**About this exercise:** Although the entries hold pictures, only their words are printed back, exactly as given.
★ ★ ★ ★
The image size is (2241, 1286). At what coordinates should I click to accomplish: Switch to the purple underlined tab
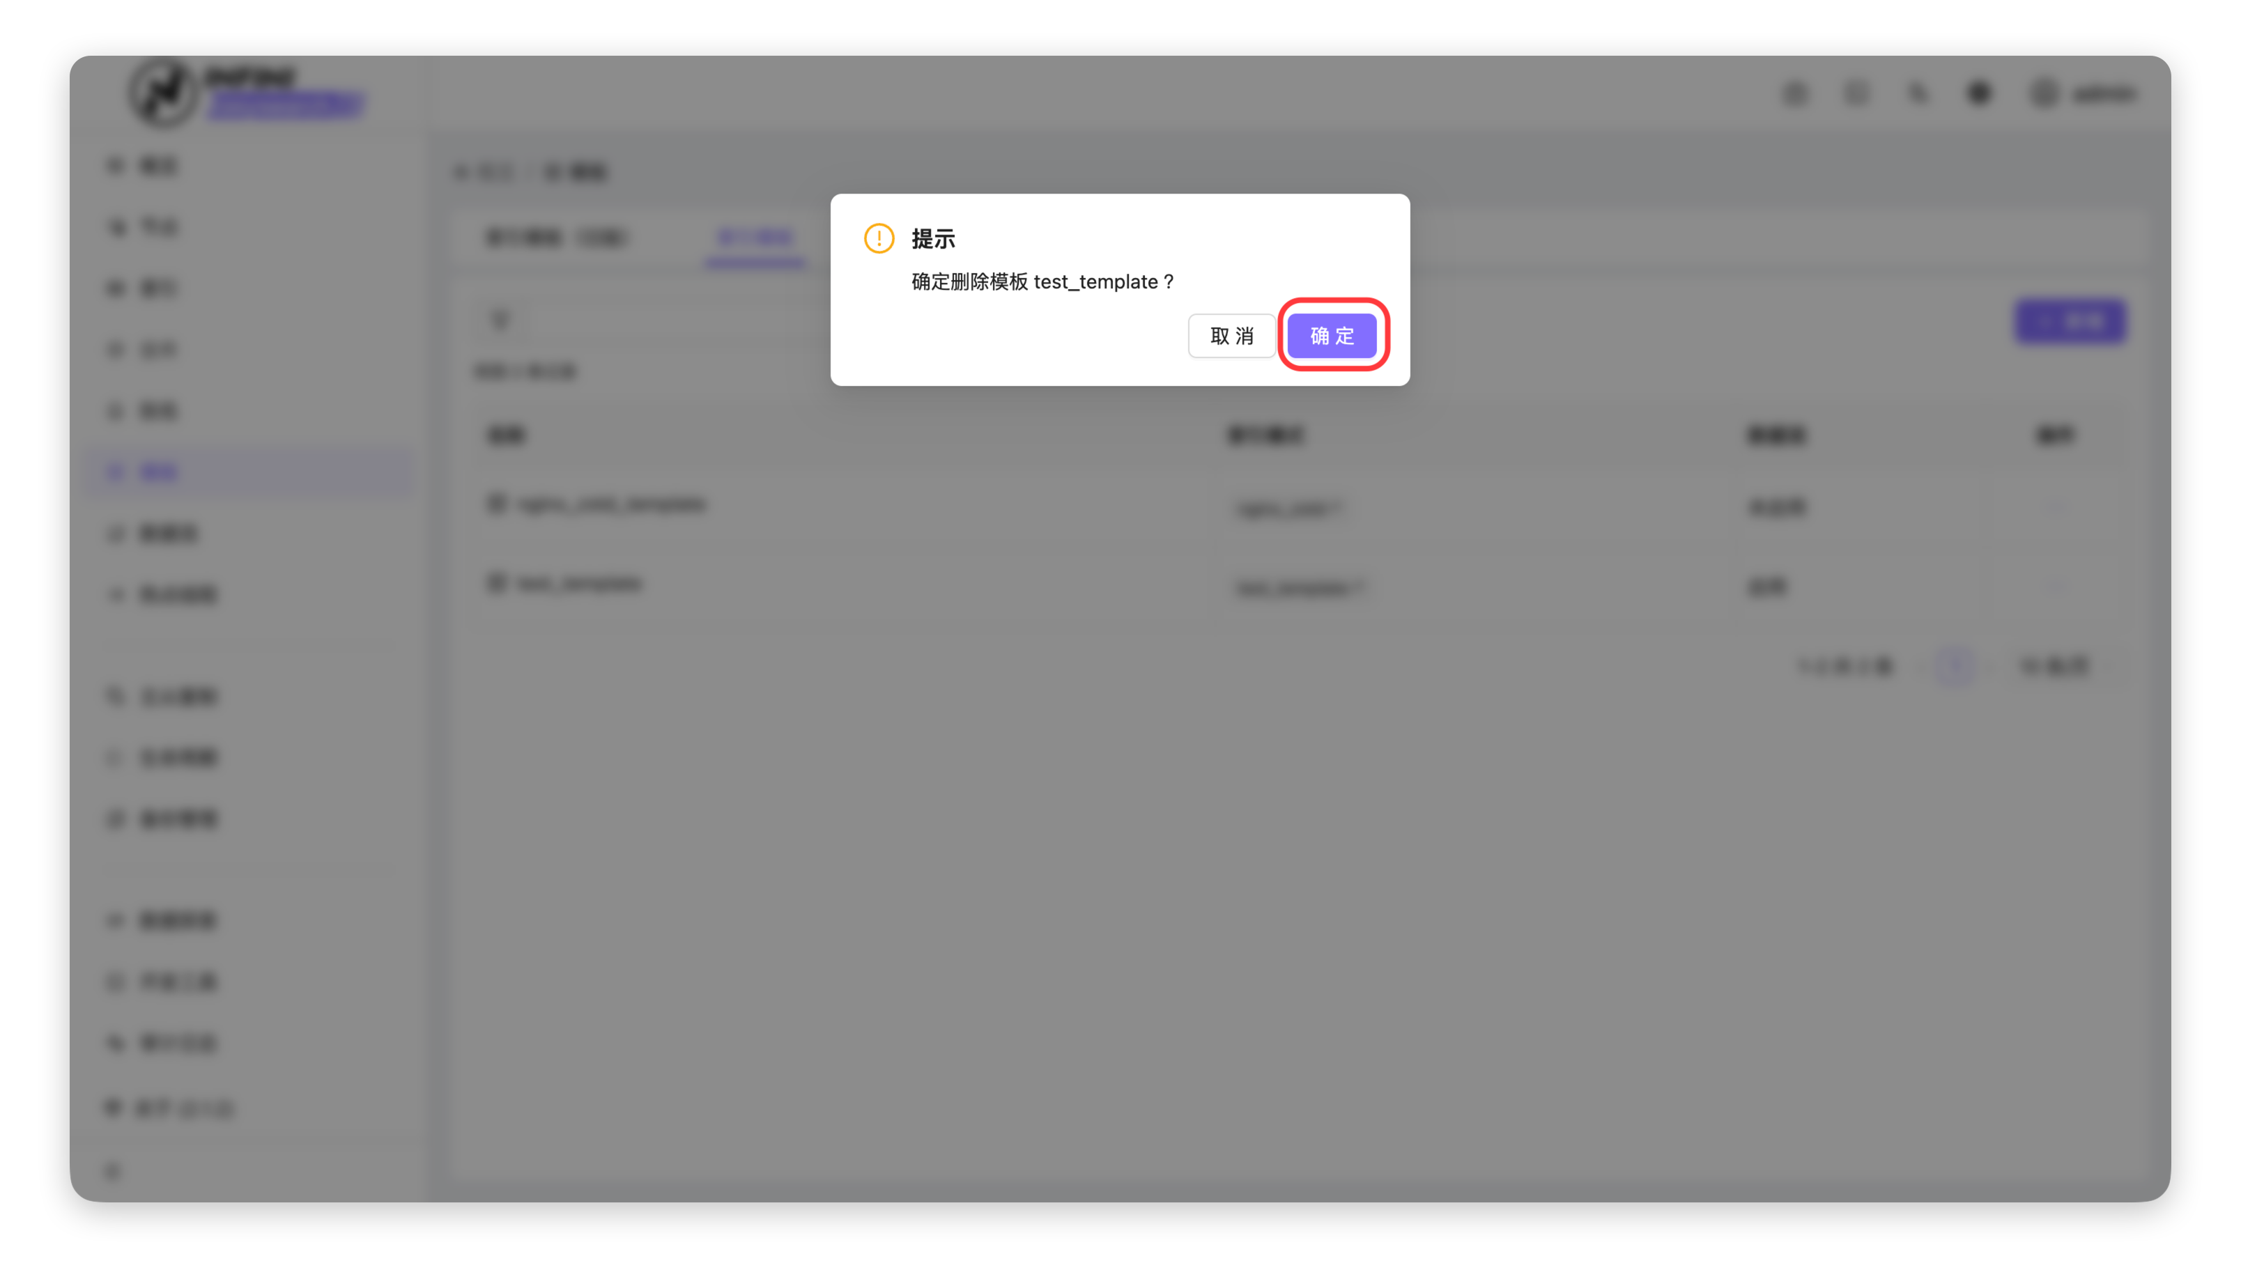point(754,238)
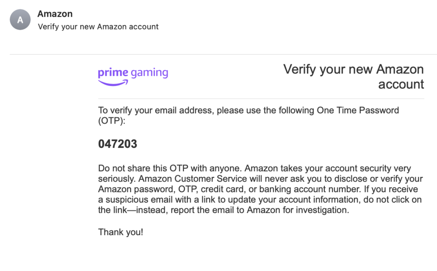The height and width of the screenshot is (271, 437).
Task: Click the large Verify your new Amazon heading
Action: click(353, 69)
★ ★ ★ ★
**Exercise solution:**
The image size is (2241, 1286). At what coordinates should I click to accomplish: Switch to the purple underlined tab
point(754,238)
The height and width of the screenshot is (271, 437).
Task: Click the large Verify your new Amazon heading
Action: click(353, 69)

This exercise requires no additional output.